No limiar de uma nova cimeira europeia, Berlim surge ao lado de Paris a propor sanções duras para os "pecadores orçamentais" e invoca, para justificar essa dureza, a autoridade da Alemanha como locomotiva e modelo de recuperação económica. Mas na Alemanha fazem-se ouvir vozes a alertar para a manipulação estatística que subjaz a este novo "milagre alemão".

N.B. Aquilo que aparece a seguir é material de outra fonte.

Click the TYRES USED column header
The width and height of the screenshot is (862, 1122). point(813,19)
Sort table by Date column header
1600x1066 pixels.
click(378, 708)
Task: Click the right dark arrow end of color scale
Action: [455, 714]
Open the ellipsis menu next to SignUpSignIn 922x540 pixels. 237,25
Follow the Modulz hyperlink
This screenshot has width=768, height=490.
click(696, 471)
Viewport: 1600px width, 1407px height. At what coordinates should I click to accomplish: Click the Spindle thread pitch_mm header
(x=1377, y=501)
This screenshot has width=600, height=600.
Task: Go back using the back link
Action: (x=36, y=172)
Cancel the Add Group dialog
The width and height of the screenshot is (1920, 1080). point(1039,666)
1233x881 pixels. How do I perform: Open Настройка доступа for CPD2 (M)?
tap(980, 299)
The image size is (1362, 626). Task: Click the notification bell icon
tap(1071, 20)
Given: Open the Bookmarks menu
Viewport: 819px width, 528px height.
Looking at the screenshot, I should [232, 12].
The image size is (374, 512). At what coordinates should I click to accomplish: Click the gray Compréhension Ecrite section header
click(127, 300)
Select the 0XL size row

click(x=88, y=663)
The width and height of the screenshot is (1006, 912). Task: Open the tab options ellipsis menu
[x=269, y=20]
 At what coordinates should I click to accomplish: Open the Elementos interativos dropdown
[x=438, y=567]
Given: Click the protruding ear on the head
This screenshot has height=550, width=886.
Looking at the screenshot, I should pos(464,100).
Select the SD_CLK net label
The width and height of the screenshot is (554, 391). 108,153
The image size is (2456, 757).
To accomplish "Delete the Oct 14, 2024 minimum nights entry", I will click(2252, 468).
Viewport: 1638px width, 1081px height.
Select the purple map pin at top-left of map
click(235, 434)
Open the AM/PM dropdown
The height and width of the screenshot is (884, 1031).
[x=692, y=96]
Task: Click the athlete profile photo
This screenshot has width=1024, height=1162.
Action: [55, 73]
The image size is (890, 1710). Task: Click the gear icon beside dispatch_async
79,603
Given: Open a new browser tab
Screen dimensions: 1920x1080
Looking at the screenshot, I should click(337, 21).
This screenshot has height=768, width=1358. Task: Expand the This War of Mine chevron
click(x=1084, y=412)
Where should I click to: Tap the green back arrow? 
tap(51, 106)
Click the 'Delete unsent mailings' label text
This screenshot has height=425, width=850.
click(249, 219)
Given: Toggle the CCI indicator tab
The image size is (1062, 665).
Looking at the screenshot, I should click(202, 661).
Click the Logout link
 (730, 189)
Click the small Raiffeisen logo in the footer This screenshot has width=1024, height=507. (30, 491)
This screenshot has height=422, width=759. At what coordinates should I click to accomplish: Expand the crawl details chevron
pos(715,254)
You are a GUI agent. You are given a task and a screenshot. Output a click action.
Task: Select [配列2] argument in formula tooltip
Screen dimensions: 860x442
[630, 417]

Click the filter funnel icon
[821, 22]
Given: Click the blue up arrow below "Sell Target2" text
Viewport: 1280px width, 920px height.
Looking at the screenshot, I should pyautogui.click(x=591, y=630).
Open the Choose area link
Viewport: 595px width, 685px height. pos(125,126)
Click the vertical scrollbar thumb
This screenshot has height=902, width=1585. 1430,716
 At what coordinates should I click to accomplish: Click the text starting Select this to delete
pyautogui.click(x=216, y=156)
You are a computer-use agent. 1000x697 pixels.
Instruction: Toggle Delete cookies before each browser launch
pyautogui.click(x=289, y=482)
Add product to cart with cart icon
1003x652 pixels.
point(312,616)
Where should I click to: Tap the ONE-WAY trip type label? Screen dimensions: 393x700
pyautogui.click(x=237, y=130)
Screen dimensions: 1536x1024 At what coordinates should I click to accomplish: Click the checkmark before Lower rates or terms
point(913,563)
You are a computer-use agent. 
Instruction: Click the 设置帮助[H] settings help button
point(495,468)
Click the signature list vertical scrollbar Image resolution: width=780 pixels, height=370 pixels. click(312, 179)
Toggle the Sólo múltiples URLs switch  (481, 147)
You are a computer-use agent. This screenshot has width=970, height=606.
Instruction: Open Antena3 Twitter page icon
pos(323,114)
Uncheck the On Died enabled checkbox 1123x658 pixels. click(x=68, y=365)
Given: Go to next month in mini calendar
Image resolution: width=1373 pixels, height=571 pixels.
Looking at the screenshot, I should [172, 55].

Como em França: o poderoso sindicato metalúrgico alemão punha em causa, na sua manifestação de ontem, o aumento da idade da reforma para 67 anos Stephanie Pillick, Epa
Os mais loquazes na propaganda sobre o novo "milagre alemão" têm sido a titular da pasta do Trabalho e Assuntos Sociais, Ursula von der Leyen, e o da pasta da Economia e Tecnologia, Rainer Brüderle. Este foi mesmo ao ponto de emitir declarações encorajando o patronato a aumentar os salários porque, em tempos de crise internacional, uma economia exportadora como a alemã ficaria desse modo mais bem defendida e encontraria no mercado interno compensações para a contracção da procura externa.
Os sinais de recuperação
Que as declarações de Brüderle eram algo mais do que simples fanfarronada ("Angeberei", para os alemães mais cépticos), pareciam confirmá-lo ondas de choque positivas, sensíveis para além das fronteiras alemãs, como o recente aumento de 3,9% nos salários da Autoeuropa, em contramão de todas as tendências da economia portuguesa.
Na Alemanha, porém, não faltam vozes críticas que, sem porem em causa a realidade de uma certa recuperação económica, questionam o seu significado, os seus pés-de-barro e a sua dinâmica futura. É esse o caso de um artigo hoje publicado no diário Der Spiegel pelo seu editor de Economia, Sven Böll.
Aí se enumera alguns dos trunfos estatísticos exibidos pelo Governo - para depois os desmantelar, um após outro. Entre os trunfos estatísticos conta-se o facto de ter baixado para 2.950.000 o número de pessoas desempregadas, partindo de um pico recente de cinco milhões. Além disso, o Governo festeja o aumento do número de contribuintes da segurança social para 28 milhões, em comparação com o pico negativo de 26,5 milhões, correspondente àquele máximo do desemprego.
O reverso da medalha
Acontece porém, lembra Böll, que a fria quantificação não responde a interrogações qualitativas, como seria a do tipo de emprego obtido pelas pessoas entretanto dadas de baixa na estatística do desemprego, ou como seria a da dimensão do subemprego ou a da dinâmica social do fenómeno e da sua evolução previsível.
O próprio autor responde parcialmente a algumas destas questões omitidas na versão oficial do "milagre": há cerca de 5 milhões de alemães com empregos de 400 euros e cerca de 2,2 milhões a complementarem com algum biscate a sua ocupação principal.
Além disso, as empresas de trabalho temporário florescem, à custa de 900.000 trabalhadores descartáveis. que apenas são chamados para curtos períodos de trabalho, quando são precisos. Dos titulares de um "emprego", há 1,5 milhões a ganharem um euro por hora, em "terapia ocupacional", como lhe chama o autor, criada pelo Estado para embelezar a estatística.
Existe, por outro lado, desemprego e desemprego. Nos 2.950.000 desempregados inclui-se tanto o desemprego temporário como o desemprego de longa duração. Aquele que mais desceu ultimamemte foi o desemprego temporário - o que significa, por um lado, que o ganho é mais precário do que dizem os números e, por outro, que o desemprego restante é o mais gravoso em termos sociais e o mais difícil de debelar.
A esse respeito, pouco ou nada se fez e uma observação mais cuidadosa poderá mesmo revelar que se mantém a tendência histórica para um agravamento deslizante. Com efeito, acrescenta Böll, é cerca de um milhão o número de pessoas desempregadas há mais de um ano - e "em comparação com o ano anterior o recuo [desse número] cifra-se nuns ridículos 1,1 por cento".
O verdadeiro défice de emprego
Quanto aos 28 milhões de contribuintes para a segurança social, eles representam, é certo, um progresso em relação ao já citado pico negativo de 26,5 milhões, mas não relativamente ao máximo histórico de 29 milhões, registado em 1992. E, será bom lembrá-lo, a sociedade envelheceu entretanto substancialmente, de modo que os 28 milhões de hoje perdem ainda mais se a comparação for feita em termos percentuais.
Para as pessoas que procuram trabalho, para as que desistiram de procurar, para as que encontraram algo inadequado, para as que encontram de vez em quando algo precário e voltam a perdê-lo, para todas essas e outras, conclui o investigador, não fariam falta quase três milhões de empregos, como as estatísticas oficiais insinuam, e sim nove milhões. É esse, na Alemanha de hoje, o número necessário ao pleno emprego.